Accelerate Data Workflows: Connecting Dataiku to Snowflake with Snowpark Connect

Table of Contents

Introduction
Snowflake Setup
Dataiku Setup
Conclusion

Introduction

Dataiku and Snowflake are a powerful combination for building end-to-end data science and analytics solutions. This article introduces Snowpark Connect for Spark to execute your Dataiku Spark workloads directly within the Snowflake engine.

Snowpark Connect is a lightweight wrapper built on top of Snowpark that allows existing Spark code to run as-is — that is no code migration is required compared to Snowpark.

This integration lets data teams use the familiar Spark DataFrame API within Dataiku while leveraging Snowflake's managed compute, gaining in performance from Snowflake vectorized engine, and eliminating the complexity of maintaining Spark environments, dependencies and upgrades.
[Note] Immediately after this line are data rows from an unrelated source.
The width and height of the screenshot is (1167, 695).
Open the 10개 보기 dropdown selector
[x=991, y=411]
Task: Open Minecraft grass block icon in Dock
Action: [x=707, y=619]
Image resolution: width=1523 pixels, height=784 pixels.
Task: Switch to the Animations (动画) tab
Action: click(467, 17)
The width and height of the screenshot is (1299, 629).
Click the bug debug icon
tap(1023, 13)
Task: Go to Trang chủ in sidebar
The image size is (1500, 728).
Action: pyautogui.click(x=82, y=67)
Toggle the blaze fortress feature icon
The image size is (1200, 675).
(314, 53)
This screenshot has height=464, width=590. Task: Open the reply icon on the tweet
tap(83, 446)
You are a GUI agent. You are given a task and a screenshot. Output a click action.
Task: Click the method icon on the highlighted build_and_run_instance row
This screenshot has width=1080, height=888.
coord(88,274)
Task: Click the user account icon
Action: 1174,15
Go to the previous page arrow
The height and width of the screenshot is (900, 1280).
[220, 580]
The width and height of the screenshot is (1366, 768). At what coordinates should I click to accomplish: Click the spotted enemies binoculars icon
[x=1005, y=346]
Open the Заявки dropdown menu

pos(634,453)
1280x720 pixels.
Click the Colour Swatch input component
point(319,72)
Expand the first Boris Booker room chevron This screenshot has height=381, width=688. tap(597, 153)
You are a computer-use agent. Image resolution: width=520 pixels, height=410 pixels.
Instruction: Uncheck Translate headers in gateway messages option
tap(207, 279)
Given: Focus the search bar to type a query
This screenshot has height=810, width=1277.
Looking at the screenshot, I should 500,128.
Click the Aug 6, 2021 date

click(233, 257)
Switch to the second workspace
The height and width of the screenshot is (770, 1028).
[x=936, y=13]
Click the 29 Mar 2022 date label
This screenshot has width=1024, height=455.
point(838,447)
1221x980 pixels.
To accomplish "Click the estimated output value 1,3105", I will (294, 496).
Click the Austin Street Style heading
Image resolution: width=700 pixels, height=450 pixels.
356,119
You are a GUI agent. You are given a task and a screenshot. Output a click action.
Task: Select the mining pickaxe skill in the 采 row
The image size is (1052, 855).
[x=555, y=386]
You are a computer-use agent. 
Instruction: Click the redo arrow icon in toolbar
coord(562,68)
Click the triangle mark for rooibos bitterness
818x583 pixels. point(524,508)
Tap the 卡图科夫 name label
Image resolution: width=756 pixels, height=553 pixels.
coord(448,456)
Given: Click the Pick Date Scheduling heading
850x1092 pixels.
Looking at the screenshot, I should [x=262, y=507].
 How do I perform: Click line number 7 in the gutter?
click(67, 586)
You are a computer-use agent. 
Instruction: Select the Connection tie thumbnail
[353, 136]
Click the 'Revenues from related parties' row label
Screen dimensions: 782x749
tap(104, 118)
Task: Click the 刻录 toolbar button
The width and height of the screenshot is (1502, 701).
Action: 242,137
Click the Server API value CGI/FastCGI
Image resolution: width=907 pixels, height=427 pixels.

The following sections provide a step-by-step guide of how to set up and run Dataiku Spark workloads on Snowflake using Snowpark Connect. We'll go through both the Snowflake and Dataiku setups, and test the integration with simple data operations to illustrate the end-to-end workflow.

For those that would like to follow along, both Dataiku and Snowflake provide free trial accounts.

Snowflake Setup

Step 1: Create a Snowflake input table

In this first step, we'll prepare the Snowflake environment and create a table that holds sample flight data. This table will be used later to demonstrate how Dataiku reads data from Snowflake through Snowpark Connect.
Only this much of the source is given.